[Stored records]
Start of Block
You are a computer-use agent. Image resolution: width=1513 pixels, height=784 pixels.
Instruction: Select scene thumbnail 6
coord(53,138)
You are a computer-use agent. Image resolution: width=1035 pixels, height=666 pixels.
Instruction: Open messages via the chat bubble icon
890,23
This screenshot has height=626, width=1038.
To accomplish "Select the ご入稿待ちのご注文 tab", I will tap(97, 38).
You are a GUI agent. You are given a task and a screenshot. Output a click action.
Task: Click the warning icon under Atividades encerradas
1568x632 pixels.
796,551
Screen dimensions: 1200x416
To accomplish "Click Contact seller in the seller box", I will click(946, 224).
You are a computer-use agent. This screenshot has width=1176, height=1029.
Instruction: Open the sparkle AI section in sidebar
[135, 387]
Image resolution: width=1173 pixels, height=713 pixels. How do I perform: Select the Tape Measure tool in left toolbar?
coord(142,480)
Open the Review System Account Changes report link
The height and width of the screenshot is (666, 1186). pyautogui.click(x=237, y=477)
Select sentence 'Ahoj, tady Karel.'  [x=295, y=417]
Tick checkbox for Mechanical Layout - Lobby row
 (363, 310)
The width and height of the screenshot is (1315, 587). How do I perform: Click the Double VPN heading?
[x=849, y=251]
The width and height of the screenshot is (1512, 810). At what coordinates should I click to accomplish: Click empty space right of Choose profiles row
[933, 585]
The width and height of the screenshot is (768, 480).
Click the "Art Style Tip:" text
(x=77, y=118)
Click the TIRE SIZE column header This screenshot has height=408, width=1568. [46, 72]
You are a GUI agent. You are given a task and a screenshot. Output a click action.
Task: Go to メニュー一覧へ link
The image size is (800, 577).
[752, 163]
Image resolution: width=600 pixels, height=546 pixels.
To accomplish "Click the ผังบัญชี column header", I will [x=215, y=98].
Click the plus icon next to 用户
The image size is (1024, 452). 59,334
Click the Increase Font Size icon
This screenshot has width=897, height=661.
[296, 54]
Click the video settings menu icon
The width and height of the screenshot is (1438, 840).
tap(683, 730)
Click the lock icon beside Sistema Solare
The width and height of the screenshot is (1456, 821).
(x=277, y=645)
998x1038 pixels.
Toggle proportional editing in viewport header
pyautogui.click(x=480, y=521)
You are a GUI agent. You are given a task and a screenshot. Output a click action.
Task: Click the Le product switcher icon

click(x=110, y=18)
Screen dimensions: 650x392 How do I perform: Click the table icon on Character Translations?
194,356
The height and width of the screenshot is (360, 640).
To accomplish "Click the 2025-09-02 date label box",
End of Block
The answer is a number only: how many lines of the data above include "computer"?

Exercise solution: 3